3. No anonymity direction was made in the First-tier Tribunal but I consider an anonymity order is appropriate given the allegation of dishonesty and make one accordingly.
Background
4. The appellant applied on 2 April 2011 for leave to remain as a Tier 4 (General) Student together with her dependent partner. She did so following a successful appeal on 8 March 2013 against an earlier refusal by the respondent to grant further leave to remain as a Tier 4 (General) student. That appeal was decided by FTTJ Elson in a determination promulgated on 15 March 2013. FTTJ Elson decided that the respondent's decision was outstanding for a lawful decision to be made by the respondent. The respondent refused the application, for a second time, on 22 January 2015. She did so pursuant to Appendix FM and paragraph 276ADE and on the grounds that there were no exceptional circumstances. The respondent decided to remove the appellant pursuant to s10 of the Immigration and Asylum Act 1999, having decided the appellant had obtained her ETS certificates through deception.
5. The appellant's appeal was heard by FTTJ Bennett on 18 February 2016. He took into account the previous determination of FTTJ Elson. FTTJ Bennett allowed the appellant's appeal on the grounds that the s10 decision was not in accordance with the law, but dismissed the appeal under the Immigration Rules and on human rights grounds.
6. Both parties sought permission to appeal and both were granted permission to appeal by Judge of the First-tier Tribunal Hollingworth on 12 August 2015, albeit the reasons for the grants of permission are not identified.
Submissions
7. Mr Karim and Mr Clarke agreed that the issues for me to decide could be summarised as follows:
a.
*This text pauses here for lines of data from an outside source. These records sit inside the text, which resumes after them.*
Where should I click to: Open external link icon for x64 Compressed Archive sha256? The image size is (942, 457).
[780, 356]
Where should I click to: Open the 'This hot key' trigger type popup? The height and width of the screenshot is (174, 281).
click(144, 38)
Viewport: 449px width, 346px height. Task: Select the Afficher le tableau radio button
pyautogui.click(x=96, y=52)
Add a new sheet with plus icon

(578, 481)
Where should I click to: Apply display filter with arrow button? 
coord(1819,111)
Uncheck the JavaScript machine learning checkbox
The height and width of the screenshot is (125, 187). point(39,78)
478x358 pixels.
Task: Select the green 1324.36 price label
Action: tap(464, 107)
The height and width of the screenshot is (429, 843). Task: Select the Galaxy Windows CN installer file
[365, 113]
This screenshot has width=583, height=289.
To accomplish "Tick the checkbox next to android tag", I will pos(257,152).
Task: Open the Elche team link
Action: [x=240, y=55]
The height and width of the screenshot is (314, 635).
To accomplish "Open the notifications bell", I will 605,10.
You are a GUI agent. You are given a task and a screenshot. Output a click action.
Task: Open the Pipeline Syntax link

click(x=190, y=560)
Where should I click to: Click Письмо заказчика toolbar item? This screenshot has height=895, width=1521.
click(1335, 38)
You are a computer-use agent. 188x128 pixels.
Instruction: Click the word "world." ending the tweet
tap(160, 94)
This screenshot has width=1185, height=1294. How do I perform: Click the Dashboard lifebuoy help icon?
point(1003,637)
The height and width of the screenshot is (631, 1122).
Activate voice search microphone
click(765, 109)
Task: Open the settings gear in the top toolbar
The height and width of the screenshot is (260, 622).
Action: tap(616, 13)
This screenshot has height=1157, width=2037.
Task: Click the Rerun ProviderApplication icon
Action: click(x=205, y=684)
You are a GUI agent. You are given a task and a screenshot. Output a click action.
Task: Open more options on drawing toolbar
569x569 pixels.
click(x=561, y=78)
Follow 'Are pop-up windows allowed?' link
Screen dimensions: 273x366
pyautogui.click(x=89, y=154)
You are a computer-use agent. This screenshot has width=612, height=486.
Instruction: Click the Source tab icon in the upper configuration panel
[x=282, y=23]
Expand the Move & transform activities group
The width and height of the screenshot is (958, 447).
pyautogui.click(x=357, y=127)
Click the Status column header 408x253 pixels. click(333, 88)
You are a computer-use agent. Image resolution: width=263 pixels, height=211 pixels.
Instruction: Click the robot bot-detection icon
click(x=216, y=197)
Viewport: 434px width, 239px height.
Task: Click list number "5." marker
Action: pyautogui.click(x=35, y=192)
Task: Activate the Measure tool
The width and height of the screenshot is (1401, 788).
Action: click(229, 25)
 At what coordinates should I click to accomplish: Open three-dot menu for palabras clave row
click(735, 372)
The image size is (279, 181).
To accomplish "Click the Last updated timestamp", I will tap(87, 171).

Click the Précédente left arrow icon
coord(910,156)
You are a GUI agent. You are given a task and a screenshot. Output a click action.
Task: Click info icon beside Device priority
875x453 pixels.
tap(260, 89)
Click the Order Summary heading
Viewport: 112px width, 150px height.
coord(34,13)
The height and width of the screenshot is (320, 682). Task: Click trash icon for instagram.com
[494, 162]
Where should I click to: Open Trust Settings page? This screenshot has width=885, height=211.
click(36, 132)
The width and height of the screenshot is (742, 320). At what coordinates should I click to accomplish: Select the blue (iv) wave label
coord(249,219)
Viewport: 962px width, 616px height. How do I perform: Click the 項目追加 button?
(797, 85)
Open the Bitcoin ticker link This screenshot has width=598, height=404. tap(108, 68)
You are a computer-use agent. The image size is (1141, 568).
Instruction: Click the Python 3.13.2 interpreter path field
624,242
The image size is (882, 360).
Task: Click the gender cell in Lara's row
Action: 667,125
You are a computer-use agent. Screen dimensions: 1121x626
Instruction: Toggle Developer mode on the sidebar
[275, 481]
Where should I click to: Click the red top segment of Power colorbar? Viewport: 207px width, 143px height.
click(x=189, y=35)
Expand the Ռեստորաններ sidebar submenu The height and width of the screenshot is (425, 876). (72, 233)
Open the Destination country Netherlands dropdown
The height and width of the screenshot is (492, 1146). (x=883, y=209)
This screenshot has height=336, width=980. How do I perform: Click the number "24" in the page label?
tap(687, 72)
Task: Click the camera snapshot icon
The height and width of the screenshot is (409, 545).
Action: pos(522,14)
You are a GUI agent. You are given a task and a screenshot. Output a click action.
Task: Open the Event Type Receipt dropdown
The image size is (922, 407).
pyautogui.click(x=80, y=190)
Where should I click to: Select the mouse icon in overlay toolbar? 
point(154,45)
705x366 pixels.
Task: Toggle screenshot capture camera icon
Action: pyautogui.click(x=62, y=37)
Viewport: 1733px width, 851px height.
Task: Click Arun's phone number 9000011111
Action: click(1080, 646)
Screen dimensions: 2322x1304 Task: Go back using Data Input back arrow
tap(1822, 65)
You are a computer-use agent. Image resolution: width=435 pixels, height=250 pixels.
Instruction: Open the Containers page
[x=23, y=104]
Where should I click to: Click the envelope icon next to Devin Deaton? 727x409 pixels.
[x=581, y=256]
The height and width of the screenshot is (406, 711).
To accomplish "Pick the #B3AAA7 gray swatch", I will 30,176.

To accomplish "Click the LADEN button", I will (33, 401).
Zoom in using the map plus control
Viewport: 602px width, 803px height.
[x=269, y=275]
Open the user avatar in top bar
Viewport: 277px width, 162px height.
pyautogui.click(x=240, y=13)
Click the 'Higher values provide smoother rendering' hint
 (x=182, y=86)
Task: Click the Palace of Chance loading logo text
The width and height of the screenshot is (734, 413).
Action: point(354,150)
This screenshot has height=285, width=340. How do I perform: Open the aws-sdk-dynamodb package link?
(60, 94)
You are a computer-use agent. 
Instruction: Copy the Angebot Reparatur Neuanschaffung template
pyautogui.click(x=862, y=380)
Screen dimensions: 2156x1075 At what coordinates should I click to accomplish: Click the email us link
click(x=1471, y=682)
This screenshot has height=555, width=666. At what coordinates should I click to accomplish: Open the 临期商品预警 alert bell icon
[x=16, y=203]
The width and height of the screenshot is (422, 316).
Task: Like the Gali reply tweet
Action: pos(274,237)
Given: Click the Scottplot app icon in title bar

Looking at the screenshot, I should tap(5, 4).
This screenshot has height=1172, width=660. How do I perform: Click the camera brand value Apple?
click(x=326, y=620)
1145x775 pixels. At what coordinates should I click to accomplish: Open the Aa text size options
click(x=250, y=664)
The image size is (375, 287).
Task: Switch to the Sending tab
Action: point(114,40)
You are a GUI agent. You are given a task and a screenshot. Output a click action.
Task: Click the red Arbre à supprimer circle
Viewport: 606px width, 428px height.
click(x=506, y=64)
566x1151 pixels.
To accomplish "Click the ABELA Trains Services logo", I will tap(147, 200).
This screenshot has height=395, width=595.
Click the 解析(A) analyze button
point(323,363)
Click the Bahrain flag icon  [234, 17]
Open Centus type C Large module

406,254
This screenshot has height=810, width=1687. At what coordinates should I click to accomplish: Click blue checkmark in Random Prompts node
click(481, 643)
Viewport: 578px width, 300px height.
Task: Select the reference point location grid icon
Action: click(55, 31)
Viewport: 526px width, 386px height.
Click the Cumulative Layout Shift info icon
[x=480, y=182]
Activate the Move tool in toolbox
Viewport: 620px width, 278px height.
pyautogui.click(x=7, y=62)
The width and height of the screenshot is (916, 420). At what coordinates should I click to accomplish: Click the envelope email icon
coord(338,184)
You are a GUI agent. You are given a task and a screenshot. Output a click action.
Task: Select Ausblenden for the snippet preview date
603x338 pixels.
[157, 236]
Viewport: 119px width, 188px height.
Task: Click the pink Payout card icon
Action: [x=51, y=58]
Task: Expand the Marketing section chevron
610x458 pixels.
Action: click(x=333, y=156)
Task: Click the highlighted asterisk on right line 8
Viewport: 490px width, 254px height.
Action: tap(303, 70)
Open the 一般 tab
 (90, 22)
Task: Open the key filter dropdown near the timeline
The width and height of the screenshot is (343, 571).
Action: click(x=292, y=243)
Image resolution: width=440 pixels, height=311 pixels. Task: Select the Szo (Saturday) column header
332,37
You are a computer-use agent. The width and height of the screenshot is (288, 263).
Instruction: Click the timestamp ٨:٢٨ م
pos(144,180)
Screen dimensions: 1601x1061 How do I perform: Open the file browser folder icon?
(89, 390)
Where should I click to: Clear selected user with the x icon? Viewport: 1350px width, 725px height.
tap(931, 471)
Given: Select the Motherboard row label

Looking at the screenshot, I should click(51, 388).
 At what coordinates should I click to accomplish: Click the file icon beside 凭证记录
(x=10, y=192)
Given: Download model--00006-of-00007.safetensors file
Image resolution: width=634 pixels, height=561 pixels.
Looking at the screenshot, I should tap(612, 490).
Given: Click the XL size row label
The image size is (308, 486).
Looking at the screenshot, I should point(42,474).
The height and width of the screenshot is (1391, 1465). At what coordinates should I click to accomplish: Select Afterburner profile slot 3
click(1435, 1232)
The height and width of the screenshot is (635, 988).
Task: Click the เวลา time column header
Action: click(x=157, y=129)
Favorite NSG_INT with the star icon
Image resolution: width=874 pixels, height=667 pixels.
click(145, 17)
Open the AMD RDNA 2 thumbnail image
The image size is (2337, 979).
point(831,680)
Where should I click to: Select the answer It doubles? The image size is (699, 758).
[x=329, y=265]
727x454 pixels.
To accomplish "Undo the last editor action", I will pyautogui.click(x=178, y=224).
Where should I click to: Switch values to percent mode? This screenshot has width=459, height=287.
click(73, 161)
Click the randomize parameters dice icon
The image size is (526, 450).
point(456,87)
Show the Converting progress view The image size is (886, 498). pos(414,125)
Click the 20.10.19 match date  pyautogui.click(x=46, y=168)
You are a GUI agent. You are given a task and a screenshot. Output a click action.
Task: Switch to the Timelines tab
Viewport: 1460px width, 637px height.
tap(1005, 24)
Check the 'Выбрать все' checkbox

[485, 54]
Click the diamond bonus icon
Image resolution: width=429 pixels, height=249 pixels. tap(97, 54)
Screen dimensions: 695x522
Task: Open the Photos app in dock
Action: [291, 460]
The respondent challenged the FTTJ's conclusion that the appellant's ETS certificate had not been false or fraudulently obtained. She relied on the fact that witness statements by Rebecca Collings and Peter Millington had been provided at the hearing, contrary to the FTTJ's finding that no such statements had been provided. Thus the decision to remove the appellant pursuant to s10 had been lawful.
b. The appellant's challenge was twofold: first, that the appellant had demonstrated academic progress by way of evidence adduced at the hearing and, alternatively, that FTTJ Elson's determination was such that the respondent had failed in her duty to communicate with the appellant or with her college to seek further clarification as to academic progress.
8. Mr Clarke accepted, however, that the respondent was in some difficulty with regard to the respondent's ground of appeal: whilst the FTTJ had failed to take into account the witness statements of Ms Collings and Mr Millington which, it was agreed, had been handed to the FTTJ by the Home Office Presenting Officer (HOPO) and had failed to take into account the HOPO had relied in her submissions on the reasons for refusal letter, the HOPO had not cross-examined the appellant on her evidence as to how she obtained the ETS certificates. He accepted that the respondent was in difficulty therefore, given the guidance in SM and Qadir v SSHD (ETS - Evidence - Burden of Proof) [2016] UKUT 00229 (IAC) that an innocent explanation could be sufficient to rebut the respondent's case on the generic evidence. That explanation had been offered by the appellant and had not been challenged by the respondent at the hearing.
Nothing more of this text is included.